SEBI (Listing Obligations and Disclosure Requirements) Regulations, 2015 Amended

SEBI amended the SEBI (Listing Obligations and Disclosure Requirements) Regulations, 2015 (“Principal Regulations”) by SEBI (Listing Obligations and Disclosure Requirements) Amendment Regulations dated May 09, 2018, SEBI (Listing Obligations and Disclosure Requirements) Third Amendment Regulations dated May 31, 2018 and SEBI (Listing Obligations and Disclosure Requirements) Fourth Amendment Regulations dated June 08, 2018 (collectively referred as “Amendment Regulations”). The key changes are as follows:

  • The definition of ‘related party’ has been amended to include any person or entity belonging to the promoter or promoter group of the listed entity and holding 20% (Twenty Percent) or more of shareholding in the listed entity in its ambit.
  • It has been made compulsory for the board of directors of the top 500 (Five Hundred) listed entities to have at least one independent woman director by April 1, 2019 and the board of directors of the top 1000 (One Thousand) listed entities to have at least one independent woman director by April 1, 2020.
  • Following provisions regarding maximum number of directorships which can be held by a person are added in the regulations via this amendment.
    • A person shall not be a director in more than 8 (Eight) listed entities with effect from April 1, 2019 and in not more than 7 (Seven) listed entities with effect from April 1, 2020 with a proviso that a person shall not serve as an independent director in more than 7 (Seven) listed entities.
    • Notwithstanding the above, any person who is serving as a whole-time director / managing director in any listed entity shall serve as an independent director in not more than 3 (Three) listed entities.
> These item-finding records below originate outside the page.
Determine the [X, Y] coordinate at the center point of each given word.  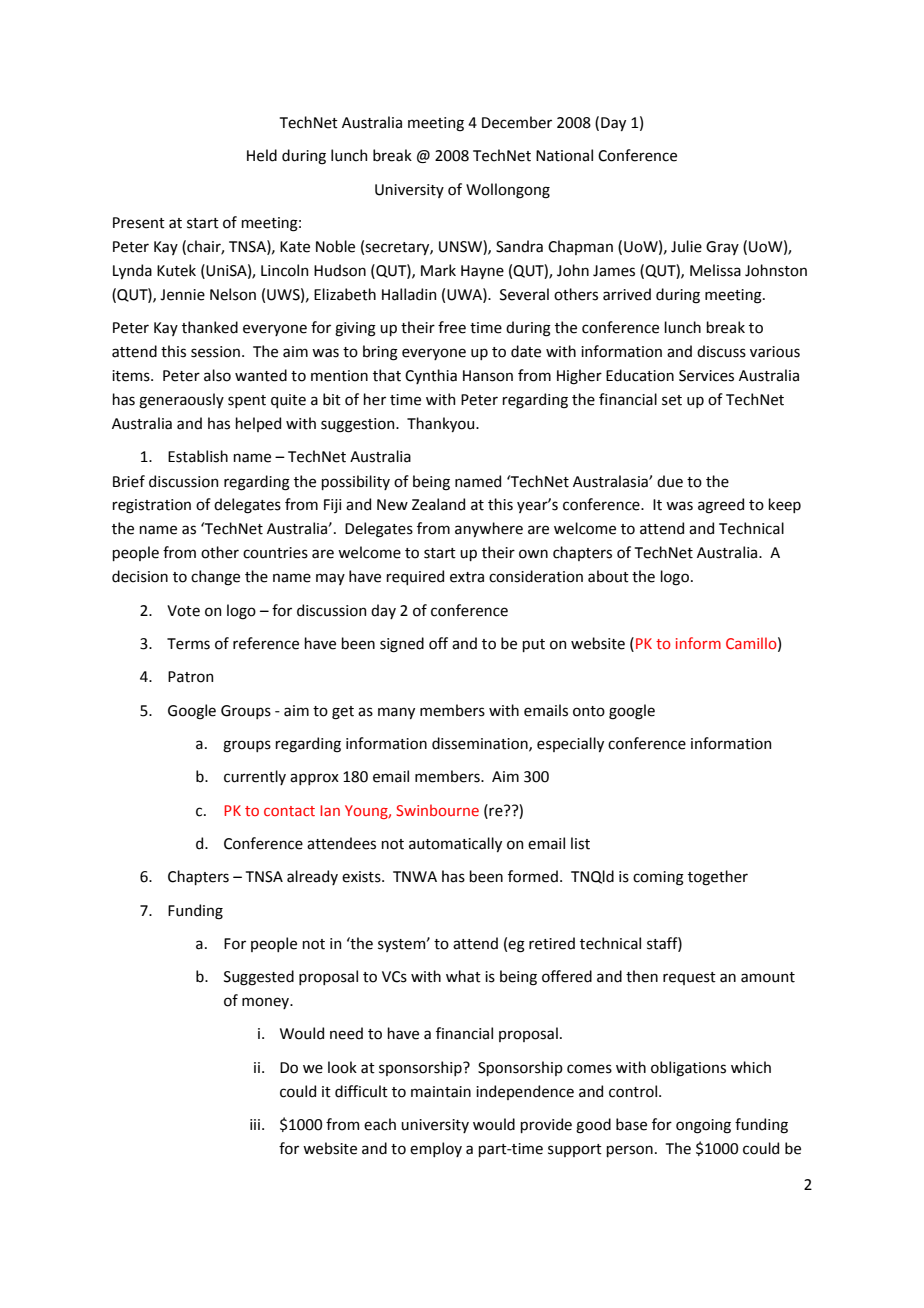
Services [706, 376]
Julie [686, 246]
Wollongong [508, 191]
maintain [441, 1092]
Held [262, 155]
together [718, 878]
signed [402, 645]
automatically [455, 844]
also [217, 375]
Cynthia [431, 376]
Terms [188, 644]
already [312, 877]
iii [255, 1124]
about [608, 576]
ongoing [703, 1126]
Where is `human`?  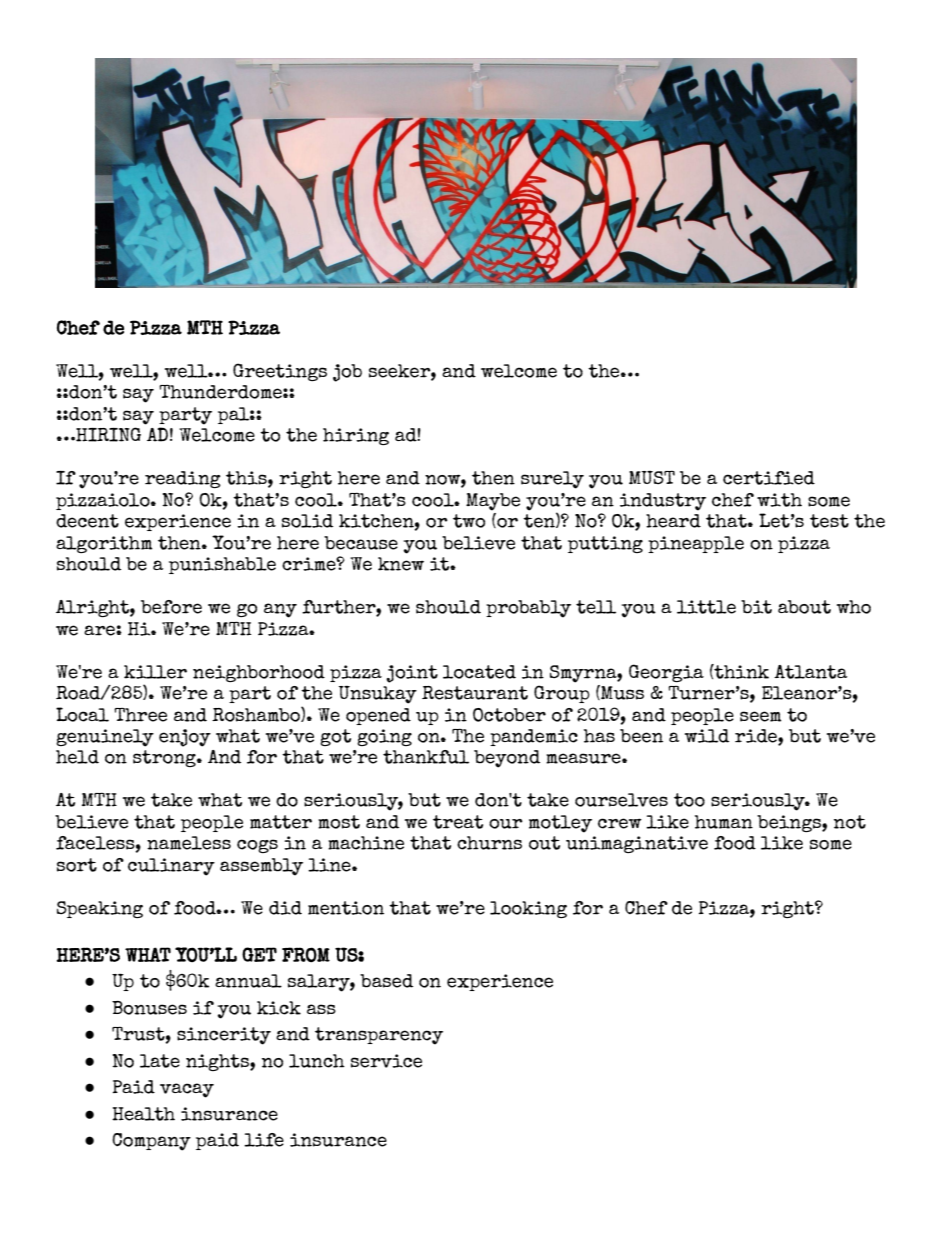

    It is to be noted that for the purpose of this provision, the count for the number of listed entities on which a person is a director / independent director shall be only those whose equity shares are listed on a stock exchange.

  • A provision for “Secretarial Audit” has been added, under which every listed entity and its material unlisted subsidiaries incorporated in India shall undertake secretarial audit and shall annex with its annual report, a secretarial audit report, given by a company secretary in practice.
  • The provisions regarding the composition and working of board of directors as mentioned in the Principal Regulations will not be applicable to a listed entity which is undergoing corporate insolvency resolution process under the Code. Similarly, the provisions regarding audit committee, nomination and remuneration committee, stakeholders and relationship committee and risk management committee will also not be applicable to such entities.
  • Moreover, for the transactions which may amount to related party transactions but which are approved in the resolution plan by the adjudicating authority under the Code, no approval of the shareholders is required to be taken through resolution for such transactions.
  • A listed entity which is undergoing corporate insolvency resolution process under the Code is also exempted from complying with the provisions regarding selling or disposing of shares or assets, replacement of promotor, reclassification of promotors as public shareholders and increase in the level of public shareholding mentioned in the Regulations provided that such changes are pursuant to the resolution plan approved by the adjudicating authority under the Code.
  • A proviso has been added to the regulation dealing with transfer, transmission or transposition of securities. The proviso says that except in case of transmission or transposition of securities, requests for effecting transfer of securities shall not be processed unless the securities are held in dematerialized form with a depository.